Sunday, September 02, 2007

Cool and still

The air is so cool tonight, and the evening so still. There are crickets and other animal sounds, but their calls seem to resonate with the night and with me. I can feel the wetness in my hair from a recent shower. My skin feels like it is the most porous of boundaries between my body and the rest of the world. I can feel my heart beating. I heard recently that most animals live as long as it takes their hearts to beat about 1 and a half billion times. Thanks to several factors, humans live significantly longer than that. Yet it seems that any beat past that count is something borrowed. I walked out of a hotel this morning before breakfast and sat on a bench to smoke a cigarette. A tall, slight black man, bald and perhaps in his 50s, but maybe older, too, pushed through the double doors with some speed. Four paces from the doors, he stopped and looked straight out, his arms dangling from slightly stooped shoulders. "Whoa," he said, in a voice that suggested either dimness or wonder. "It's a beautiful day." He looked at me and I agreed. He walked past the bench and maybe just to himself, but definitely out loud, he said, "I'm glad I'm here to see it."

Later today, the following quote from James Michener's "Centennial" ran through my head.
"In the year 9268 B.C. at the chalk cliffs west of Rattlesnake Buttes, a human being twenty-seven years old, and therefore ancient and about to die, studied a chunk of rock which a younger man had quarried from the mountains."

Right around age 27. Biologically speaking, that's how long we're supposed to live. Everything else is a gift of hygiene, medicine and our relative mastery of the natural world.

Wednesday, August 16, 2006

Old thought made new

I wrote this back in February 2003 and had forgotten about it. I came across it today and was surprised by how much I liked it.

When Kelly Wilson went missing, a cloud settled over the town. People moved from their homes to work in their cars and didn’t walk the streets or sidewalks. They kept their eyes on their grocery carts and telephones went unused. A ringing phone became a terrible intrusion into the stillness of a home. The invitations of grassy green parks went unanswered; eddies in the river ran unbroken by children riding inner tubes. Every day was Sunday.

Photocopied sheets with various pictures of Kelly appeared like mold on telephone poles and on downtown walls. They took the place of real people in those places.

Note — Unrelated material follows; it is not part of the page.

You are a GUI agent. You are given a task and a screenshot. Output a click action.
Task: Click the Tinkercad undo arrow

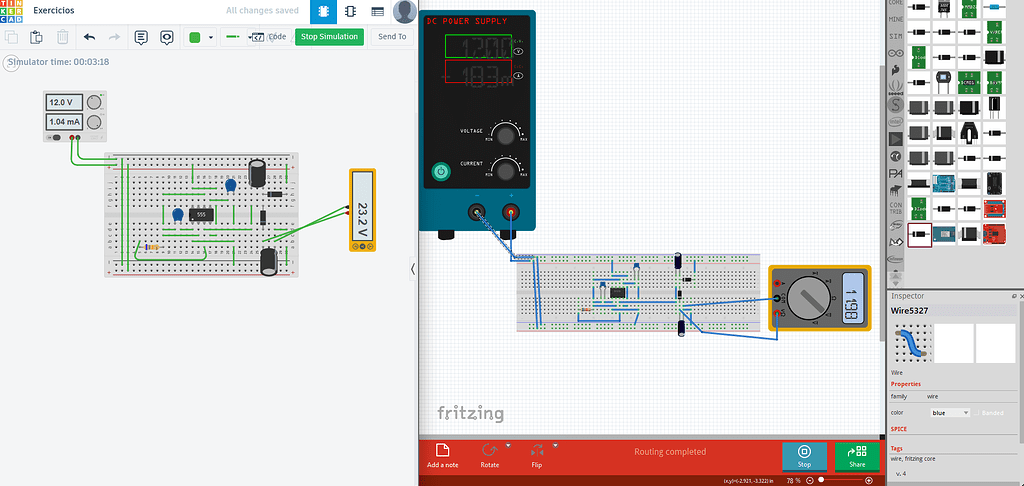89,37
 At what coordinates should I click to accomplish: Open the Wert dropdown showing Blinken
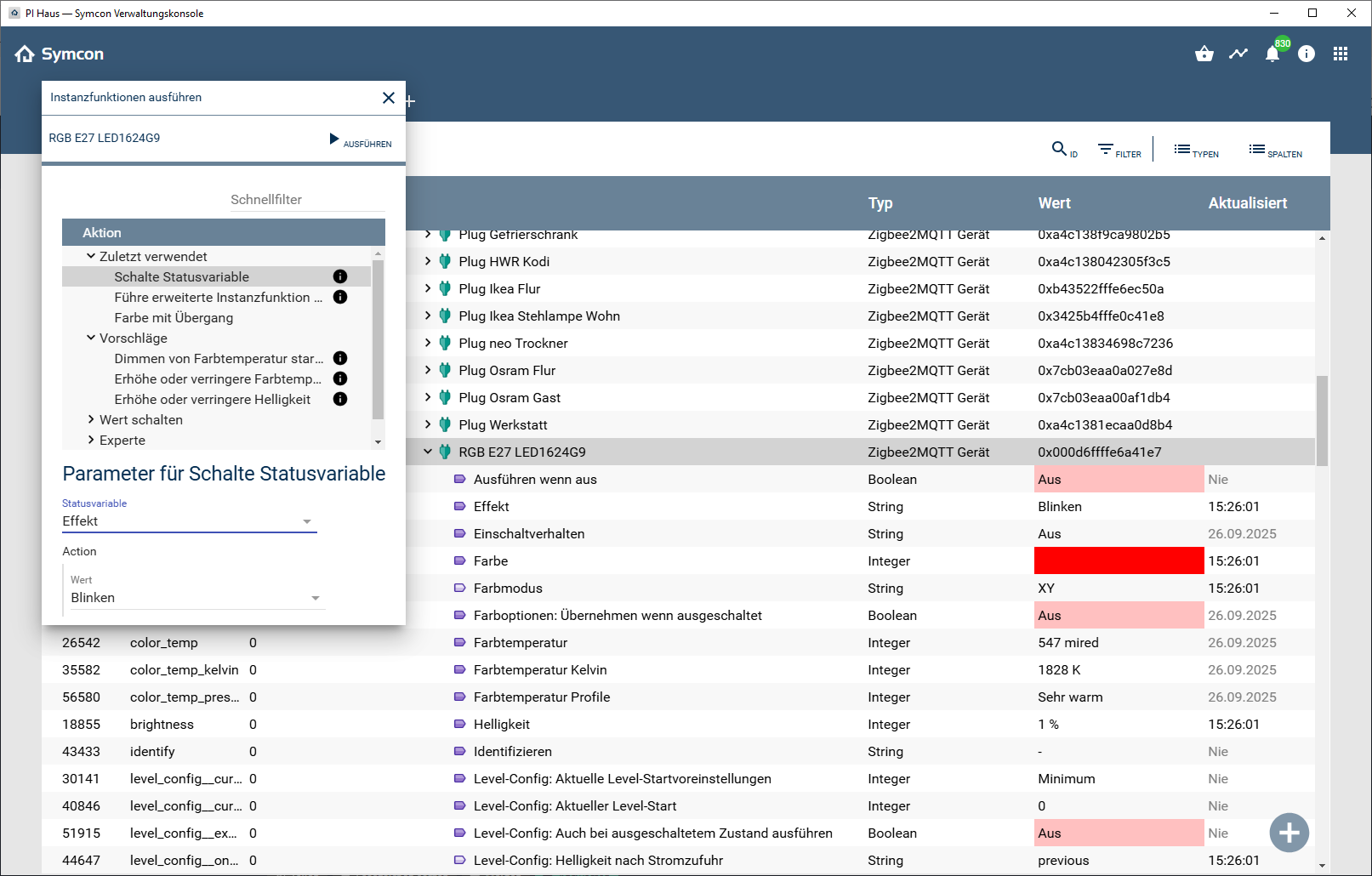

The town had at once been silenced by her disappearance and populated exclusively by her visage.

Monday, May 22, 2006

The middle

Here’s my favorite part of a picture: the middle distance. Not those things closest up, nor those farthest away. I like what’s going on between here and there. It could be children pushing wooden wheels with rods, or a pair of legs disappearing into the ocean or just a field of wheat between a girl and a barn. Not the ploughman up close, not the castle being attacked, not the boat out at sea.

I look at the landscape like that, too. Today, I climbed a hill north of town and got as far as I could go without trespassing. From up there, you can really see how the river carved out its path, leaving precipitous drop-offs that, up-close, look rather mild. The horizon seemed too close, though. I wanted it to be farther, to be able to see all the way over that planetary hump to the ocean on the other end so I could focus on what's in between here and there.

And much as I used to look east when I lived in the West, I found myself looking west today. I wanted to know what’s going on in that middle distance before the continent hits the water on the other side. For some reason, today, that seemed to be where everything is. Not here, not there, but between. And it made me feel like everything that has ever happened to me happened a long time ago.

As I walked down the hill and home, the town and its houses were quiet. There were no people outside. It was a little cool, but dry. The trees made up for the silence of the people. The wind made branches and leaves rock and thrash in broad currents and whorls. It was very much like a stormy sea.